ASSIGNMENT>
In the roasted salmon recipe, why is the salmon placed on a layer of rock salt before cooking? Answer in one to three sentences.

EXTRACT>

====================

In terms of health benefits, salmon is an ideal meal. Having two servings of salmon each week has been said to help reduce risk of having a heart attack, help control blood pressure and infuse your body with all kinds of beneficial vitamins.
Our roasted salmon recipe can get you started. When you’re choosing a full side of salmon, make sure it’s firm to the touch, and look for a bright, deep color. A full side of salmon serves six to eight people. It can be served hot, cold or room temperature, depending on the occasion.
To cook, use a sheet pan with a small lip, and place a sheet of parchment paper on top. Create a layer of rock salt, or very coarse salt, on top of the paper before placing the salmon skin side down. Placing the salmon atop salt helps keep the fish moist and imparts flavor into the fish. Drizzle some olive oil and rub into the fish, while seasoning with salt and pepper.

====================

DATA UNDER STUDY>
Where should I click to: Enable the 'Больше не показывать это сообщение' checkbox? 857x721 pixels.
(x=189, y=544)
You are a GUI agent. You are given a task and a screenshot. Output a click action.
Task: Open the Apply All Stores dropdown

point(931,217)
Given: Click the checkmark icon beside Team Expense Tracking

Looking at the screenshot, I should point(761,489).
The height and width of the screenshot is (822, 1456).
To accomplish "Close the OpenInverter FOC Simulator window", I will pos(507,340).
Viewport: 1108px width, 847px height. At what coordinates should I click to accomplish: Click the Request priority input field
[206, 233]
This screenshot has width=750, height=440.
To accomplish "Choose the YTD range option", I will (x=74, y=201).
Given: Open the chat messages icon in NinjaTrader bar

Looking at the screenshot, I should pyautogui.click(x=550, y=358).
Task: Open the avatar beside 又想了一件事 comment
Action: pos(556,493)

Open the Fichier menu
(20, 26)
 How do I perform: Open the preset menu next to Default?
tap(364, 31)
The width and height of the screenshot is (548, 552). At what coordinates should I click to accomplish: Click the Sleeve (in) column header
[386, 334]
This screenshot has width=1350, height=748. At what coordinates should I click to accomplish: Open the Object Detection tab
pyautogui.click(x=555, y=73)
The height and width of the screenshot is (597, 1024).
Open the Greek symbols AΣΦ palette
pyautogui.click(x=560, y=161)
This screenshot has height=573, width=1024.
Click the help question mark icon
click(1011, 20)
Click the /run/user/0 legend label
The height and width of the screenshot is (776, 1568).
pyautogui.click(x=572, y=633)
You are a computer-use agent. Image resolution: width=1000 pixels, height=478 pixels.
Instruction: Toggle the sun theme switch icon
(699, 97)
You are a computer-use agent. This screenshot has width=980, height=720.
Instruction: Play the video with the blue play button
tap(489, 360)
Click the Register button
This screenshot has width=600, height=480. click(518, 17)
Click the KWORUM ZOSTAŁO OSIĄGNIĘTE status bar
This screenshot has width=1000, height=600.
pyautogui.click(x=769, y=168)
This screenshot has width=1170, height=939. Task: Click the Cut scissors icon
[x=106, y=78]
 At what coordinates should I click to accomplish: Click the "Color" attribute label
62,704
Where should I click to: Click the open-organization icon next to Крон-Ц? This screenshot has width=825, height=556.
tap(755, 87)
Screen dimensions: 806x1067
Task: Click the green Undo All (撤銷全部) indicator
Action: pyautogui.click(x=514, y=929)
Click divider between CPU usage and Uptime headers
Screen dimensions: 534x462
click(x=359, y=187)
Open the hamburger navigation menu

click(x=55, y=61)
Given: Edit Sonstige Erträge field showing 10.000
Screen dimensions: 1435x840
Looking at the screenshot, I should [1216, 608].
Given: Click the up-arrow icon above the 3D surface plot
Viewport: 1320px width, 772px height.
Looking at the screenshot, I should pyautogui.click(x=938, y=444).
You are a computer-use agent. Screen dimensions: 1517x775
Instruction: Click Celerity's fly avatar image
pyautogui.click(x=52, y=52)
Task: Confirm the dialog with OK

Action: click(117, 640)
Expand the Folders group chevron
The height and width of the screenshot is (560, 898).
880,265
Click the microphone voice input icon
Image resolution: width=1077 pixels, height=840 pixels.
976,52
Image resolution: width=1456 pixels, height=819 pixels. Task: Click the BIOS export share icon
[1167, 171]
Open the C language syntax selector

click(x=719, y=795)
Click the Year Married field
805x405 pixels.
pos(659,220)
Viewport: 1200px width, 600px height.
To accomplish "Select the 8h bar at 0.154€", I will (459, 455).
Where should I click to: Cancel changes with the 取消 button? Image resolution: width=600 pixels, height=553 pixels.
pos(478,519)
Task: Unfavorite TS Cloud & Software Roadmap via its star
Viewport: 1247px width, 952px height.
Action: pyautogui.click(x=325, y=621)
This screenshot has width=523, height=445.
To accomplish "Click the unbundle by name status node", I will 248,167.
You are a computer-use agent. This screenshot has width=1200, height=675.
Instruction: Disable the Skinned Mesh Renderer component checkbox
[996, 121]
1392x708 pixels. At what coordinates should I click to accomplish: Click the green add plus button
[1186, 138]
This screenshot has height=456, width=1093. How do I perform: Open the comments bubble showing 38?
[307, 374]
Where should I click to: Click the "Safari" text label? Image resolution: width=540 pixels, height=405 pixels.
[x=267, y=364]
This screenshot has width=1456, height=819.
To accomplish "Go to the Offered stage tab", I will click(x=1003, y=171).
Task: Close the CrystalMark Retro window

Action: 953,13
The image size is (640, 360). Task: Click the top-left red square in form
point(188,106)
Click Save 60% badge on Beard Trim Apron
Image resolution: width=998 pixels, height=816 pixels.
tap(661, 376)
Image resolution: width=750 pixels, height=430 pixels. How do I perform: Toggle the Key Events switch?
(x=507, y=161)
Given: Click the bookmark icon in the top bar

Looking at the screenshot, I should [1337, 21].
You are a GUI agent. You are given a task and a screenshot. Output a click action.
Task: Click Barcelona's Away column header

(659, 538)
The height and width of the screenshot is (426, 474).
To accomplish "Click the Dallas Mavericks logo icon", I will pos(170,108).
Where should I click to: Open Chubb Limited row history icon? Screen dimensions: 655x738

====================

RESULT OF THE TASK>
The salmon goes skin side down on a layer of rock salt or very coarse salt because the salt helps keep the fish moist. It also imparts flavor into the fish.